Angry, stupid white people on Twitter.

• The US government is “an insurance company with an army.” — Peter Fisher, undersecretary of the Treasury, in 2002.

• Religious right radio: Labor unions must be stopped because abortion and gays.

• More “gracious and cordial” Christians making up nasty stuff about gay people. I guess once you embrace the idea of Lying for a Good Cause, then it starts to seem like the more outrageous and vicious those lies are, the more virtuous you are for telling them. Or something.

• Here’s a map and diagram of what the NRA wants American elementary schools to look like. (Actually it’s a diagram of “The Citadel” — a heavily armed Randian utopia intended for somewhere in Idaho.)

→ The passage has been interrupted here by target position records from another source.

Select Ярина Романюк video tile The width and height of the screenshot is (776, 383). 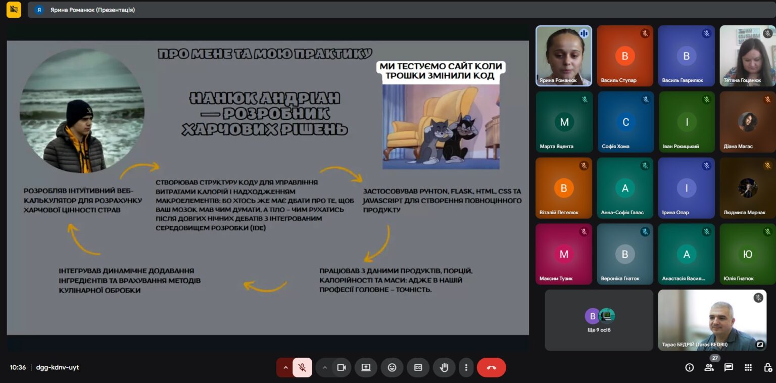tap(564, 56)
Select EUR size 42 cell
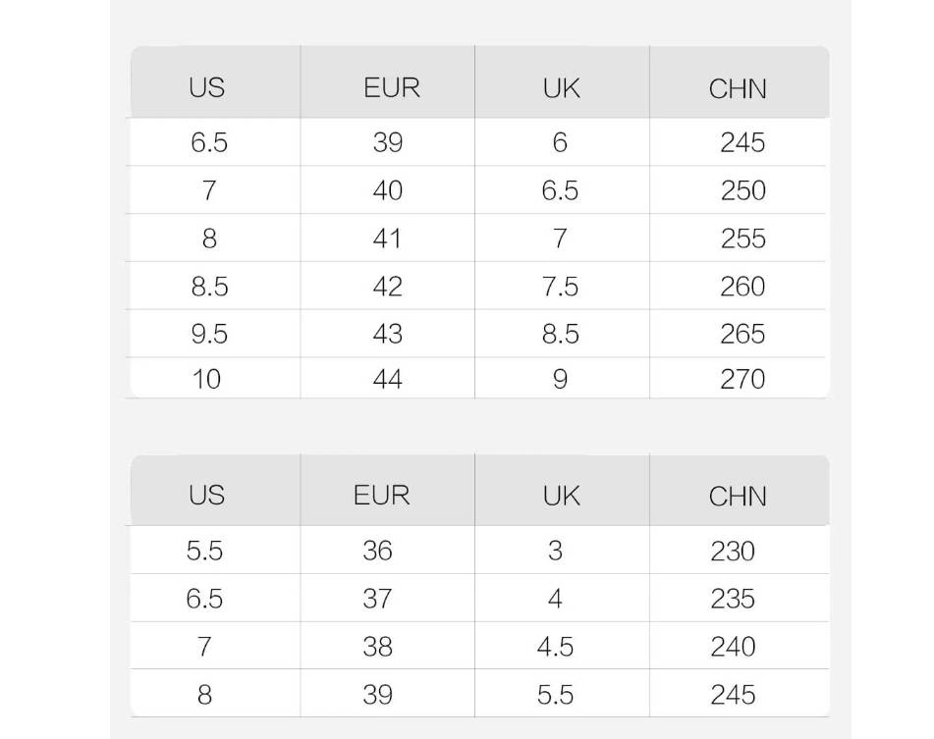The image size is (934, 739). click(x=388, y=287)
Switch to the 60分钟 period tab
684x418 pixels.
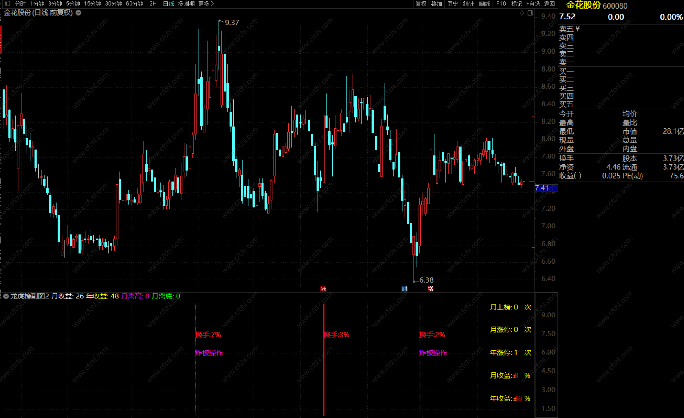[x=135, y=4]
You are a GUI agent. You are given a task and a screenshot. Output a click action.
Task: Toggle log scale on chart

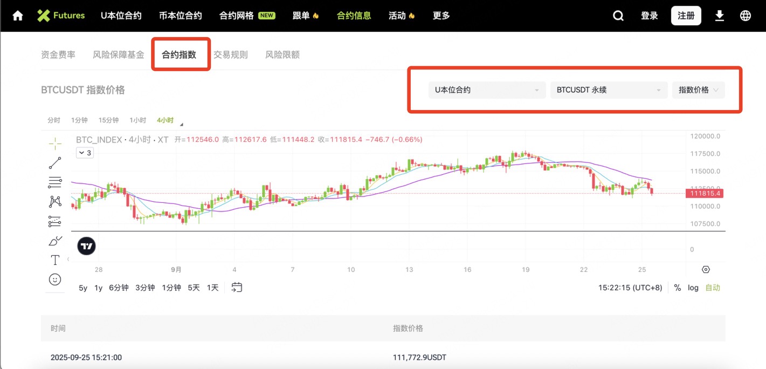pyautogui.click(x=693, y=288)
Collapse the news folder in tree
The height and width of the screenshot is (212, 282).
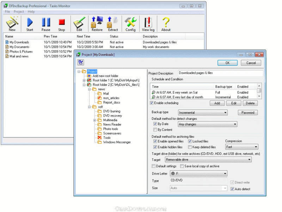[90, 89]
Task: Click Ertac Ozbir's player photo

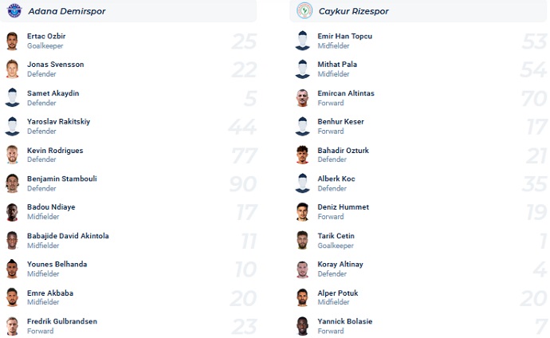Action: pyautogui.click(x=12, y=41)
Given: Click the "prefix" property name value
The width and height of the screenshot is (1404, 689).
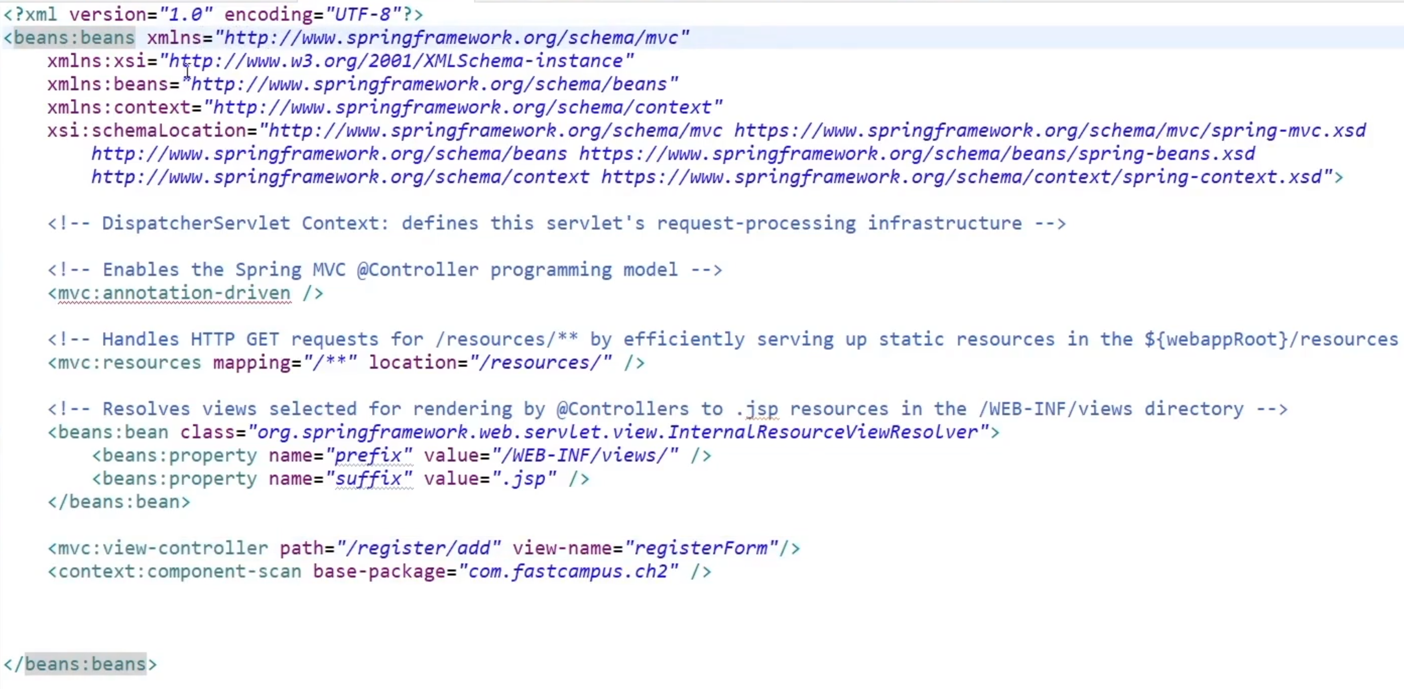Looking at the screenshot, I should 369,456.
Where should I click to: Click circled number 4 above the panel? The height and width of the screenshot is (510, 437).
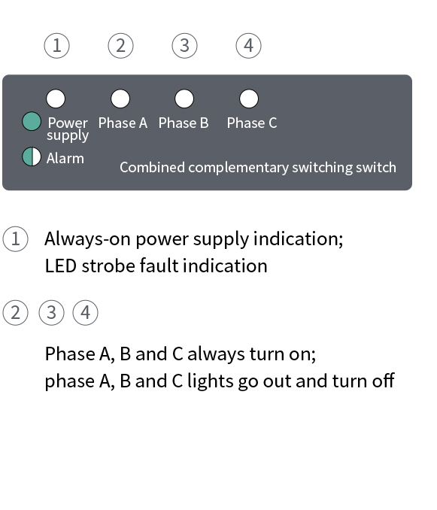click(x=248, y=46)
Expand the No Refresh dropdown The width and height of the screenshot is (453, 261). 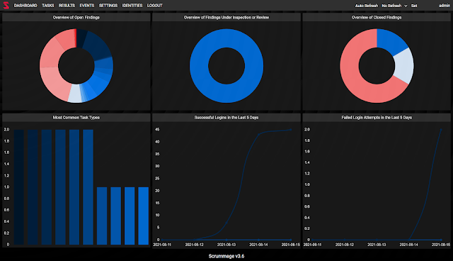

• How good is Paul Bibeau’s Goblinbooks blog? So good that posts with titles like “A Message to the NRA From a Guy With a Duffel Bag of Guns” and “A Message to the Tea Party From a Guy Who Urinated on a Power Line” live up to those headlines with pitch-perfect panache.

Ric Alba:

Everyone has the drive to be known and loved. During the ’80s I couldn’t let myself feel the love so much, because I felt I wasn’t letting people know the real me. When you’re delivering to friends and fans, someone other than your true self, it’s nearly impossible to absorb the love people send you. It always feels like it was meant for someone else, and that you’re taking love under false pretenses.

Jodie Foster:

I want to be seen, to be understood deeply, and to be not so very lonely.